The grim-faced group of mothers and initiates had come to offer prayers, to cleanse Amadu’s compound and the community, as they felt they must, as duty required. But when word of their impending visit first reached him, Amadu threatened to kill the first woman who dared to step foot in his compound. Aware of Amadu’s threat, the women wisely stopped short of his compound, in a clearing far enough away so as not to provoke him but near enough for him to hear the purification rituals. They sat in a circle on the ground, waiting for the legendary Pa Yatta, the healer from whose house, it was said, you could hear several animated voices though no one had been seen going in. Various items sat in the center of their circle: a tray of cooked rice, rice flour, kola nuts, several gourds of palm wine, and a bottle of palm oil.
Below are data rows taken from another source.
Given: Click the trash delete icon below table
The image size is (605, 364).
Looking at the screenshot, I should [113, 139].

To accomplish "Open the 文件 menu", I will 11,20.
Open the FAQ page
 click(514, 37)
Next to them lay a white cock, its head tucked under one of its wings, resigned to its impending death. Every few minutes, the women’s chanting rose to a crescendo and assailed the occupants of Amadu’s house.
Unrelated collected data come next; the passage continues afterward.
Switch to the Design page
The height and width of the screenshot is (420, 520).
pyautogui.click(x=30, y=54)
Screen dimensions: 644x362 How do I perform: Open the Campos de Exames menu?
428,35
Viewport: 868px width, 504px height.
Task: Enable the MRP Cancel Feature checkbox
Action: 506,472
Inside, no one spoke. Frightened by his threat, Nabou had summoned Amadu’s brothers, two wiry men, to make sure he did not leave the house. They stood on either side of the log on which Amadu sat. Determined not to let him add the murder of a clansman to the desecration he had already committed, they eyed Amadu closely, their muscles taut with anticipation that he might break for the door. By it, Nabou sat on a small, hollowed-out log. She eyed the brothers, hoping they would be strong enough to stop Amadu if he made a move to carry out his murderous threat. She had experienced his strength in ways they had not, and she worried he might overpower them.
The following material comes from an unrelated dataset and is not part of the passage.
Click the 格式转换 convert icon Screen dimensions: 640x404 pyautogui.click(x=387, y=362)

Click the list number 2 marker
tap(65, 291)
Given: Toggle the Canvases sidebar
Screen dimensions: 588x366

Finaba, in an adjacent hut, longed for the prayers to end. She wanted to do something but did not know what to do. She wanted to stand beside her father but knew she should sit with the women. She understood that the women had to offer sacrifices to purify the village because no man should ever enter the fafei, but she also understood that her father had pulled her out of it because he did not want her to suffer Dimusu’s fate. Finaba never fully understood what had happened to her older sister, but she had on more than one occasion heard Baramusu insist that the initiation had nothing to do with Dimusu’s death.